The Spirit of St. Louis Women’s Fund empowers women donors through an innovative “collective giving” approach.
“Education is the first thing for our members. You can’t make an impact unless you’re educated about how best to give,” Inman said.
Members learn how to read financials such as the IRS Form 990, assess community needs, and conduct productive site visits. After her first site visit to a prospective grantee, Amy said she was “absolutely hooked; you find out about great people doing great things that you never hear about.”
SOS is also about creating a community of connected women givers. Women have the option to “do a little or do a lot” as their time and stage in life permits. Members range from younger women with children and careers, to those on the cusp of retirement looking for ways to volunteer and connect. But each person contributes the same amount of funding allowing all members an equal stake in the outcomes.
“The St. Louis Community Foundation has been with us since the beginning,” says Amy Inman. In 2006, co-founders Shelby Schagrin and Susan Block were inspired by the cutting edge concept of collective giving organizations, when there were relatively few in the United States. The Community Foundation provided the framework, administrative and legal support for SOS, and today continues to hold their funding. “The Community Foundation helped us with proof of concept, helped design our review process, gave us the support we needed to make good decisions, and gave us a place to meet. The Foundation staff connected us to people and organizations so we weren’t isolated and became our amplifier.

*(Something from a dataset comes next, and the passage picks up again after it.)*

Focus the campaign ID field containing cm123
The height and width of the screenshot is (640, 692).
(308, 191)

Their local expertise was and is invaluable to us.”
Each year SOS chooses a focus area for in depth education, such as food deserts or the trauma of addiction, and provides education for the community at their annual Discovering Our Community event. As part of their annual granting process, SOS evaluates applications and then invites finalists to submit full proposals. In 2017, SOS reviewed 273 grant applications. SOS teams evaluate financials and strategic plans, ask questions and visit the nonprofits. The entire group has an opportunity to learn more about the finalists at the annual “ballot fair.” Members then submit their votes anonymously for proposals they believe are strongest.

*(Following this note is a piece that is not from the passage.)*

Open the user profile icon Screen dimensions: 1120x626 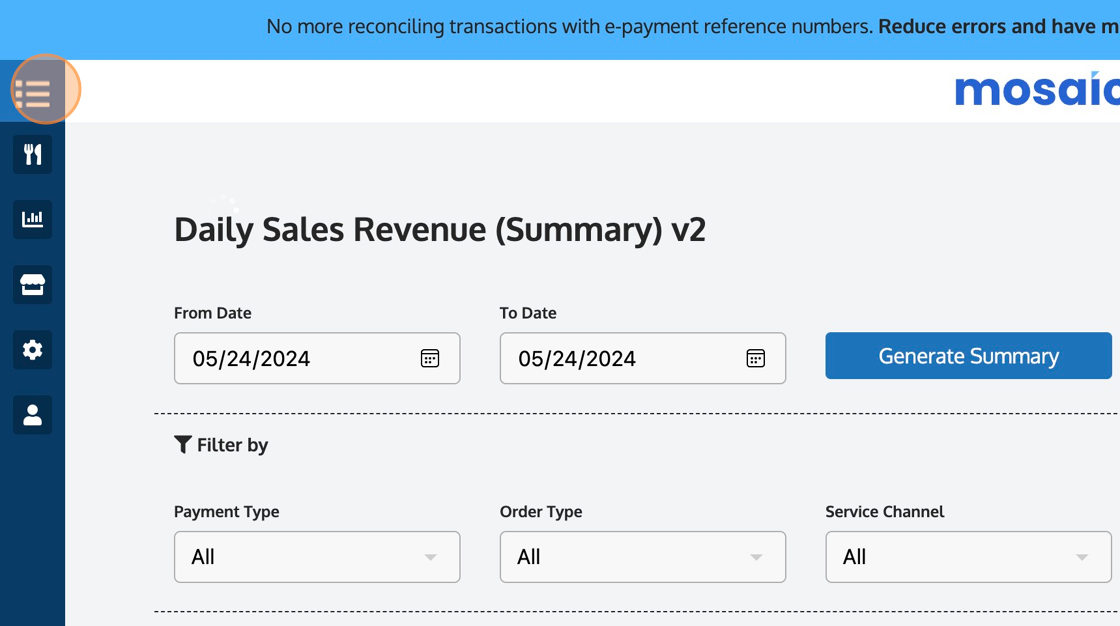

SOS members are so enthusiastic about all of the nonprofits they nominate that they often end up volunteering for the organization or helping them find other sources of funds or in kind donations.

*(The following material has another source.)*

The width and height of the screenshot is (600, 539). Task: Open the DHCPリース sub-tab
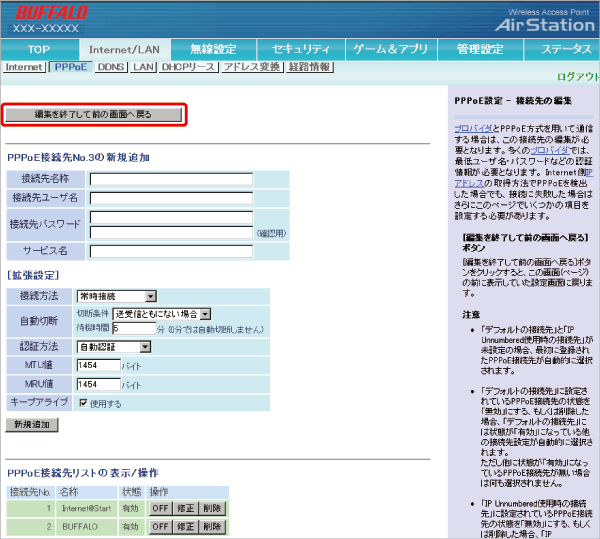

Grantees are celebrated at SOS’s annual Spirit Awards and annual meeting. The Spirit Awards are a chance to celebrate collective giving and learn from a featured community speaker.
The Little Bit Foundation is one of SOS’s success stories and was the organization’s first funder. The Little Bit Foundation provides for students’ health, wellness and dignity needs in resource-challenged school districts. When distributing coats to students with ill-fitting hand-me-downs, Little Bit’s founders soon realized the students were challenged with the very basic needs of clean clothing, safe environments, and school supplies, and some had undiagnosed health conditions and vision problems. Little Bit strove to be the friend in school that respected kids’ dignity and gave them self assurance to start them toward educational success. Little Bit is now caring for over 7,300 students in 27 schools, providing nutritious food, shoes and clean clothing, vision and health screening, and helping to improve classroom attendance, engagement and family support.
SOS has also “kick started” several organizations such as Health Equipment Lending Program (HELP), which provides access to health equipment at no charge, and Home Sweet Home, which provides basic household furnishings for those transitioning from homelessness. SOS has also provided growth funds for Lydia’s House, which trains financially struggling women in the culinary field, and Angel’s Arms whose mission is to keep families of foster children together.
In the future, SOS hopes to grow their funding and membership, assist in capacity building, provide multi-year grants, and form more partnerships around strategic issues.
Schagrin and Block’s enthusiasm for starting SOS was contagious and over 100 women came together in SOS’s first year. Women liked coming together and recognized that they were better givers collectively than working in their individual “bubbles.” “If you aren’t looking to women funders then you are missing the boat,” Inman said. “Women talk and women act together. That is the Spirit of St. Louis.”